Please retype every line of the listing below word for word, leaving out the pictures.

[MATERIAL PROVIDED]
* * *

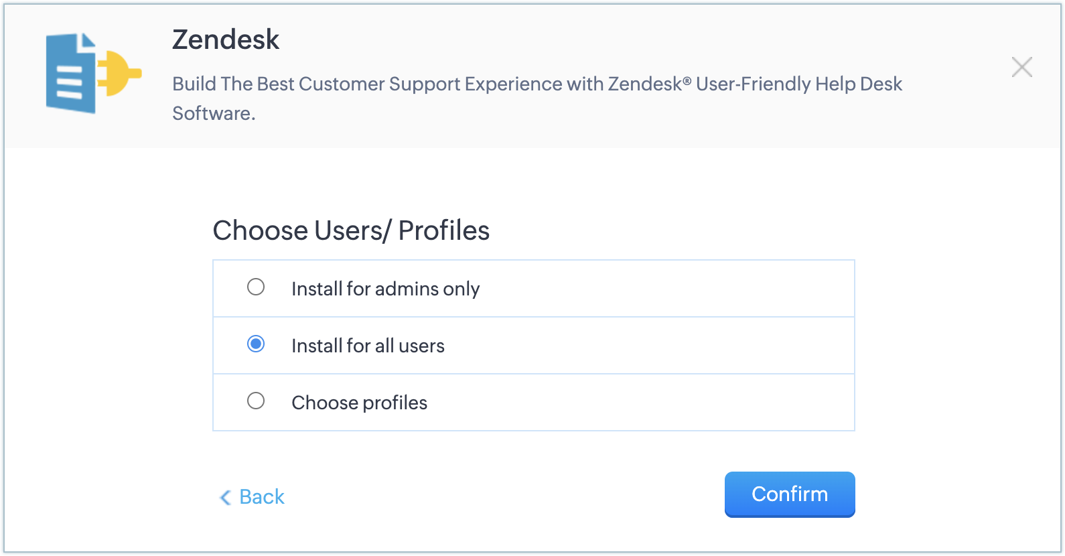Image resolution: width=1065 pixels, height=556 pixels.
Task: Click the Zendesk extension logo icon
Action: coord(93,73)
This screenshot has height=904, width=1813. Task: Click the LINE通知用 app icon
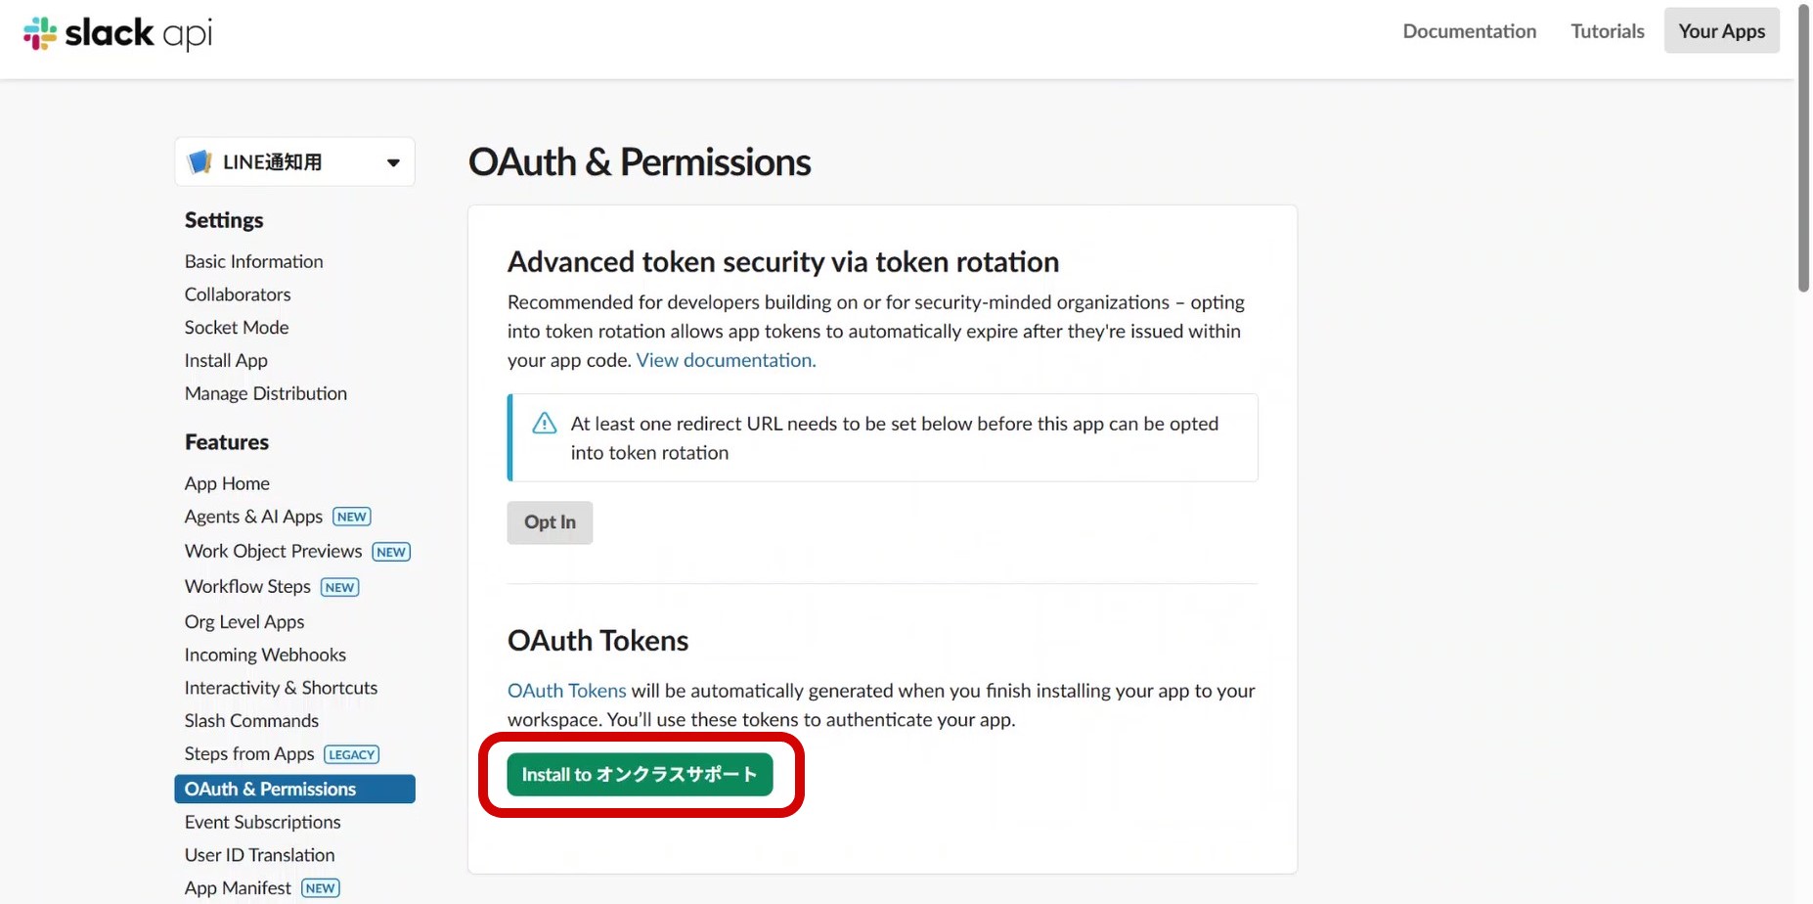coord(199,162)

* * *

[ANSWER FOR THE TASK]
Image resolution: width=1065 pixels, height=556 pixels.
Task: Click the Zendesk extension logo icon
Action: coord(93,73)
This screenshot has height=904, width=1813. Task: Click the LINE通知用 app icon
coord(199,162)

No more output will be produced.